[[ RECORD EXTRACTS open ]]
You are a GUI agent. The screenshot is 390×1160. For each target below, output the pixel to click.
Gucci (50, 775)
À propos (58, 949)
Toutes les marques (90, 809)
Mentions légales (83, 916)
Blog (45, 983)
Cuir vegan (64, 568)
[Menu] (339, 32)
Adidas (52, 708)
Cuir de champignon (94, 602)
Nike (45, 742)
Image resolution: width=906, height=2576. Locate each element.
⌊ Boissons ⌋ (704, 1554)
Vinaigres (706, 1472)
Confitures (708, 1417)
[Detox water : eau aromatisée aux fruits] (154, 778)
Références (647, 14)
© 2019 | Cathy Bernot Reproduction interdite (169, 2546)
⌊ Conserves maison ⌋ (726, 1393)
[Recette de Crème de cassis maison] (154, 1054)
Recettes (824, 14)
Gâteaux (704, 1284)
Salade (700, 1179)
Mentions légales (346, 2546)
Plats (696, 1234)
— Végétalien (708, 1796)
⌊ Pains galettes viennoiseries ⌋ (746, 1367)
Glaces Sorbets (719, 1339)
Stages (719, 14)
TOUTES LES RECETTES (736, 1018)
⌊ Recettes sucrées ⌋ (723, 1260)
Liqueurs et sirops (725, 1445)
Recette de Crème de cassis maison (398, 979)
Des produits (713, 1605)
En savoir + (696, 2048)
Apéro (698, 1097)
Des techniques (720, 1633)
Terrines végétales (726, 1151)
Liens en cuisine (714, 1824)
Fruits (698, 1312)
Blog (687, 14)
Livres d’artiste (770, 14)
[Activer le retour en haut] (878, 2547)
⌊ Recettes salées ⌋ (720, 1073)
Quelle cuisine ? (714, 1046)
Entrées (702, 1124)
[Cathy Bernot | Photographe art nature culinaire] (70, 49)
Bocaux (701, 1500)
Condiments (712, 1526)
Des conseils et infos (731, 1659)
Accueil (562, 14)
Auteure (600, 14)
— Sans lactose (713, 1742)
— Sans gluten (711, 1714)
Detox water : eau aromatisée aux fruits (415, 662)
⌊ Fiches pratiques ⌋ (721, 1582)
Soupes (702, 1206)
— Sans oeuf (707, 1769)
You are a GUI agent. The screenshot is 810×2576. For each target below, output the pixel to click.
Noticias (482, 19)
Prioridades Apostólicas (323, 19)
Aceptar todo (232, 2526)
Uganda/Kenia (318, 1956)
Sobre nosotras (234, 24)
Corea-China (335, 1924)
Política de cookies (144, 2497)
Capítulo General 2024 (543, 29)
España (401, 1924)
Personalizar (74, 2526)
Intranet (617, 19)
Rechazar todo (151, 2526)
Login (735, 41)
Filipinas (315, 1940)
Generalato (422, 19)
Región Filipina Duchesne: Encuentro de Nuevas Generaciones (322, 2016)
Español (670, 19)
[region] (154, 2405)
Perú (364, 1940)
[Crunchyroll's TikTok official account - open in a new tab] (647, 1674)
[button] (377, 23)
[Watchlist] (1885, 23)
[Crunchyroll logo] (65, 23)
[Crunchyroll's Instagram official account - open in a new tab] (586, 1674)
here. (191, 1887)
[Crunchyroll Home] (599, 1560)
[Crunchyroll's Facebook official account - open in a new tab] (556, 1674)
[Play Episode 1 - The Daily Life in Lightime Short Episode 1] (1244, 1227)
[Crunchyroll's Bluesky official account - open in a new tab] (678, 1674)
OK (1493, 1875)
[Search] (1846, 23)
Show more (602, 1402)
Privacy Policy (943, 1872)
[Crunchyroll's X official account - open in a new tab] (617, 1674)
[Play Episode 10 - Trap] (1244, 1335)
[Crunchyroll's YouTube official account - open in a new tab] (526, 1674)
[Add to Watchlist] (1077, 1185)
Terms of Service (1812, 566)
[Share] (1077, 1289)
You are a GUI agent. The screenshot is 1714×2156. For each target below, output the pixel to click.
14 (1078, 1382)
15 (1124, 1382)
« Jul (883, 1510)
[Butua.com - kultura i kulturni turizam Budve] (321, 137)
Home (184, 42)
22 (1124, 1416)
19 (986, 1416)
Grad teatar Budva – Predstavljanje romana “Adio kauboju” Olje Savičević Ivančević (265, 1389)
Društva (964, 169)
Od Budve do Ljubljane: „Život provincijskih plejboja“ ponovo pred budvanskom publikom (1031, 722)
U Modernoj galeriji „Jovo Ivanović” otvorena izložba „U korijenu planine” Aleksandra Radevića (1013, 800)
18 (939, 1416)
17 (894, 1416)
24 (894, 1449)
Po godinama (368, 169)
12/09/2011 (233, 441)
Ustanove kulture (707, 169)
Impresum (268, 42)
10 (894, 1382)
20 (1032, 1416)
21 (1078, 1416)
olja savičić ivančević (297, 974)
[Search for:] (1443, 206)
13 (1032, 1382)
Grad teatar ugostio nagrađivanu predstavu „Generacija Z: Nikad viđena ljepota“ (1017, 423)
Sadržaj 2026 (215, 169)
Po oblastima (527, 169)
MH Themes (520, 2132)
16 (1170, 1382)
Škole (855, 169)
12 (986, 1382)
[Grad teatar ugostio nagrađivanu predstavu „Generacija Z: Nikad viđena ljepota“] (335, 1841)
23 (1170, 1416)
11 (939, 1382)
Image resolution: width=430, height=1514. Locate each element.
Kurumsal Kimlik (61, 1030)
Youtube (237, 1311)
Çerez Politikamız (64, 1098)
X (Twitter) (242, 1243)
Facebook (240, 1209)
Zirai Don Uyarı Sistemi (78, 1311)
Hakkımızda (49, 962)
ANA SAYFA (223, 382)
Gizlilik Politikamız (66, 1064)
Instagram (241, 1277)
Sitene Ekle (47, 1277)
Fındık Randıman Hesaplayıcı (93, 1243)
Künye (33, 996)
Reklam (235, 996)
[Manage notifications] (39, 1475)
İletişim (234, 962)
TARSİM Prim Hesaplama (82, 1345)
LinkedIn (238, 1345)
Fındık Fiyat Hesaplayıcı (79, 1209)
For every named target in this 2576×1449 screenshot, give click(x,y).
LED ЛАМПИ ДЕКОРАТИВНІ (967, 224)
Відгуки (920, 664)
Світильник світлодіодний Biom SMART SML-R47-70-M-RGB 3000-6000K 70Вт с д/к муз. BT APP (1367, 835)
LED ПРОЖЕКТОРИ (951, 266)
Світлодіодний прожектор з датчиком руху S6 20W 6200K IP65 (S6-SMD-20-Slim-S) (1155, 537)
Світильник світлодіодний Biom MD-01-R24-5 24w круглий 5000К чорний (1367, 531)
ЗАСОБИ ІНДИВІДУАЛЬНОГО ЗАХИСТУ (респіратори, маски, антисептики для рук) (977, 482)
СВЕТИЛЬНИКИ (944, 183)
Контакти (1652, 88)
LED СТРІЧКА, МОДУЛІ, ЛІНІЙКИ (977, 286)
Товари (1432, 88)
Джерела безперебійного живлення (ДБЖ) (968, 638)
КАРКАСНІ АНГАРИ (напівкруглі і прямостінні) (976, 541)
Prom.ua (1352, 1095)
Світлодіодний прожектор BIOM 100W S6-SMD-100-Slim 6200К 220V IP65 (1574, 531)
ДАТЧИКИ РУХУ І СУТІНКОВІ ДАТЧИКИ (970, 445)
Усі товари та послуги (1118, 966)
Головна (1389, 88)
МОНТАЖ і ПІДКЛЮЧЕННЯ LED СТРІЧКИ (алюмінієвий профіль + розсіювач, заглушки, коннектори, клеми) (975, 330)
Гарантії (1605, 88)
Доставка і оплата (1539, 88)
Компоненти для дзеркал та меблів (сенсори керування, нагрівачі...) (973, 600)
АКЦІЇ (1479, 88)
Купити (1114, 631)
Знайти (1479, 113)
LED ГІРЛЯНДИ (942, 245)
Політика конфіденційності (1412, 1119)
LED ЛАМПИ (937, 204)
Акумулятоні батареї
[[ RECORD EXTRACTS closed ]]
EXERCISE:
Within the listing above, locate the line containing "Sadržaj 2026 (215, 169)" and the line containing "Fındık Fiyat Hesaplayıcı (79, 1209)". Reproduce those two lines and all lines between them exactly, with nothing added.

EXPECTED ANSWER:
Sadržaj 2026 (215, 169)
Po oblastima (527, 169)
MH Themes (520, 2132)
16 (1170, 1382)
Škole (855, 169)
12 (986, 1382)
[Grad teatar ugostio nagrađivanu predstavu „Generacija Z: Nikad viđena ljepota“] (335, 1841)
23 (1170, 1416)
11 (939, 1382)
Image resolution: width=430, height=1514. Locate each element.
Kurumsal Kimlik (61, 1030)
Youtube (237, 1311)
Çerez Politikamız (64, 1098)
X (Twitter) (242, 1243)
Facebook (240, 1209)
Zirai Don Uyarı Sistemi (78, 1311)
Hakkımızda (49, 962)
ANA SAYFA (223, 382)
Gizlilik Politikamız (66, 1064)
Instagram (241, 1277)
Sitene Ekle (47, 1277)
Fındık Randıman Hesaplayıcı (93, 1243)
Künye (33, 996)
Reklam (235, 996)
[Manage notifications] (39, 1475)
İletişim (234, 962)
TARSİM Prim Hesaplama (82, 1345)
LinkedIn (238, 1345)
Fındık Fiyat Hesaplayıcı (79, 1209)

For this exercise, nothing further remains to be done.